**Text provided:**
################

Wizard (Witch):  I'll say it right now that this subclass has me the least excited.  While the Witch is certainly solid compared to other controller classes, it's slightly inferior (and blatantly so) to other Wizard builds, and given that Wizards can just freely poach the Witch powers anyways I find this to be bad design.  A lot of the new powers are close attacks, and oddly enough some healing utilities are introduced.  Unfortunately, Witches are not as durable as some of the other Wizard builds out there (Staff of Defense, Necromancers, Nethermancers), so I can see a lot of Witches becoming a liability if they choose a lot of these close burst/blast spells (unfortunately your 1st level encounter powers are auto-picked).  It definitely feels like a Witch through power selection, but from a pure optimization standpoint I feel like in the vast majority of cases there's always going to be an existing Wizard spell that's better (there is a handful of gems in here though).  Perhaps that shouldn't be surprising given how much support Wizards have gotten, but it definitely makes this the weak point of the book. 

Character Options

Four themes are presented, the best being the Fey Beast Tamer which is almost the Sentinel's animal companion without getting stuck playing a Sentinel.  The Fey Beast Companion attacks are much less damaging than a Sentinel's (especially at low levels), but for an OA and damage sponge (not to mention the aura) they do their job just fine.  The Sidhe Lord gets a Daily summoning power, though the Sidhe House Guard is pretty weak (HP= to your healing surge value?!?!).  Still, it has an immediate interrupt that allows it to take a hit for you, so it's at least going to give you access to a surge in combat and absorb status effects.  Tuathan is a theme that gets 2 options each time a choice is made, but is sadly limited to humans and half elves.  There's a focus on heroic luck and animal transformation (unfortunately, the latter is only available as a utility swap instead of a starting feature).  Finally, the Unseelie Agent is designed around a "Shadow Weapon," which is basically a free vanilla magic weapon that won't be as good as what most PCs will want.  It's a pity, as this theme has some great story hook potential.

Each new subclass also has its own Paragon Path.  Most are solid if not terribly spectacular, with the Deadly Berserker probably being the best of the bunch.  The 3 Epic Destinies are Shiradi Champion, Wild Hunter, and Witch Queen (seeing as I've never played in Epic I can't really say whether or not they're any good).

################

Please reproduce word for word everything in the review from "Each new subclass" down to "they're any good).". The material after this review has nothing to do with it.

################

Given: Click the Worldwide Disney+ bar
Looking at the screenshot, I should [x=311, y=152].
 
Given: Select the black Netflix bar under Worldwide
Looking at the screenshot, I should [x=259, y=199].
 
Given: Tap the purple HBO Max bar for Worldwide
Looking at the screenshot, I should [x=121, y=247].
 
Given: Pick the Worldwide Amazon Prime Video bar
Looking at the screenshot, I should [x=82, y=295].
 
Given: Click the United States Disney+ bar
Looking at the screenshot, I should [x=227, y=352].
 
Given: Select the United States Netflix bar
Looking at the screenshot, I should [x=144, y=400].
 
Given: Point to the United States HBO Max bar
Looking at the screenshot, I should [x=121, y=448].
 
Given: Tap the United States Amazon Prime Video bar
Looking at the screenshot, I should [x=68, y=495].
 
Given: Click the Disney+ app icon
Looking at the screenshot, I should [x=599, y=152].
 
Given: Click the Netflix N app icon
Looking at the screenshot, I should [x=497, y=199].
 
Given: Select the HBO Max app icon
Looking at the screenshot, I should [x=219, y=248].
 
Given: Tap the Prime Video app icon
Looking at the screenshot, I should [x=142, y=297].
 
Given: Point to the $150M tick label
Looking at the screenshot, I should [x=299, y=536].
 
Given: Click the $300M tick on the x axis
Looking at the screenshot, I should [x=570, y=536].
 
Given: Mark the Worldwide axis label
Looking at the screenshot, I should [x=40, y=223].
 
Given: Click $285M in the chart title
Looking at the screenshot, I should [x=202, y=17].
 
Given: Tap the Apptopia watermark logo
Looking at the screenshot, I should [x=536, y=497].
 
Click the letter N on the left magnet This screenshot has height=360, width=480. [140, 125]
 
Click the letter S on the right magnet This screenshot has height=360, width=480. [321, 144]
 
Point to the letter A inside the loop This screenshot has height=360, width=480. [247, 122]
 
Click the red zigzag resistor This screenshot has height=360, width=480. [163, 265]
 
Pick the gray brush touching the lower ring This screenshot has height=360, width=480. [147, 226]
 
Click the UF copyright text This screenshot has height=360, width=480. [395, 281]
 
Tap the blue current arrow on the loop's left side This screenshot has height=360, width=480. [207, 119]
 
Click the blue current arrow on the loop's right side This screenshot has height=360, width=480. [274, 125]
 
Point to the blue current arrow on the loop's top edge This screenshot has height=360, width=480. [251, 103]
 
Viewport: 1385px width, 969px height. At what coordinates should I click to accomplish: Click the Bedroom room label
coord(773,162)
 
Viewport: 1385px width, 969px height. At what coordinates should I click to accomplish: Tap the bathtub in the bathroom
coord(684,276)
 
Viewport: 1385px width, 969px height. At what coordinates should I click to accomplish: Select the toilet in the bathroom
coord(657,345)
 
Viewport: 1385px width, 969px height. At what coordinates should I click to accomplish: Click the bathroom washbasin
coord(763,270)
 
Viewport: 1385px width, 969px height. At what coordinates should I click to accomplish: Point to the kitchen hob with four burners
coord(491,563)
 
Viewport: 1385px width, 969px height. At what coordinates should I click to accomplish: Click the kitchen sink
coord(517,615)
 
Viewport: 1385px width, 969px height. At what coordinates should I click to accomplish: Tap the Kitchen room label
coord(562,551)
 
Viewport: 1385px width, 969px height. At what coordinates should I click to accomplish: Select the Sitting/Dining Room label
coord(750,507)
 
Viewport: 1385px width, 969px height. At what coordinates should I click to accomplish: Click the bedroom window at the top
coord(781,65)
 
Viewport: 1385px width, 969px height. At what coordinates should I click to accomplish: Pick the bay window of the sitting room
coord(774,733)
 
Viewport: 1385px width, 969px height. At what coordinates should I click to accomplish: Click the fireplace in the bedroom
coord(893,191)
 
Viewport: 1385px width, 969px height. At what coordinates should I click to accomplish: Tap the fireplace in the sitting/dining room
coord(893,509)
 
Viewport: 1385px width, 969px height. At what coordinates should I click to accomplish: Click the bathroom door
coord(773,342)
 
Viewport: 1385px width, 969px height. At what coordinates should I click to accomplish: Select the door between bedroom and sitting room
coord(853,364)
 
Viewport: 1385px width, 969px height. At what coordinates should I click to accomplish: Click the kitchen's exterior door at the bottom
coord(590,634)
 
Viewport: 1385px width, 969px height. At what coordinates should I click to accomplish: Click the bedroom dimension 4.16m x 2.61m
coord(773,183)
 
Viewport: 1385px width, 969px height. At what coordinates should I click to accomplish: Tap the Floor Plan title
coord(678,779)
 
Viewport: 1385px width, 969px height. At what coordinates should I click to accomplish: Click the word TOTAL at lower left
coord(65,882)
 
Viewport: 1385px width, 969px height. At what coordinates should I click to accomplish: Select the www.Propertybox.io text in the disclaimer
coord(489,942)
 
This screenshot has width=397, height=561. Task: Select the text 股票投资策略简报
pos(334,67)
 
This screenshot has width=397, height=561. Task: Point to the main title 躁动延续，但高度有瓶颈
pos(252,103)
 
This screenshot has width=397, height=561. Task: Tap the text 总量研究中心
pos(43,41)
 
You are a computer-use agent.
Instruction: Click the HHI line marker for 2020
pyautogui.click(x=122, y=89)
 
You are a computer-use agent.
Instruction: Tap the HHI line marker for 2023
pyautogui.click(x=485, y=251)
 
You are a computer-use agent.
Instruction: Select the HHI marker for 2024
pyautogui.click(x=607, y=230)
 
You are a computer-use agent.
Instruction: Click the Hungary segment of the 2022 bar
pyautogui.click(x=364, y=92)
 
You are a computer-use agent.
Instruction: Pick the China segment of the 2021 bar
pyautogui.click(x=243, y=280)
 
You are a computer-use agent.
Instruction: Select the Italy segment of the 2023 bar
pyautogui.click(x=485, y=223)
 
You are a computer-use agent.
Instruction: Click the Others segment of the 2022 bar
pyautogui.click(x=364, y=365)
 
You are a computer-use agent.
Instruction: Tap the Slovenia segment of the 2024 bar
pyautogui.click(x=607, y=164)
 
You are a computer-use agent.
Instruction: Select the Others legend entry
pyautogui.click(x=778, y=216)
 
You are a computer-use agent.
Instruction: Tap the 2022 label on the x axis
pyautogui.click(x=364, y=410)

################

**The solution:**
Each new subclass also has its own Paragon Path.  Most are solid if not terribly spectacular, with the Deadly Berserker probably being the best of the bunch.  The 3 Epic Destinies are Shiradi Champion, Wild Hunter, and Witch Queen (seeing as I've never played in Epic I can't really say whether or not they're any good).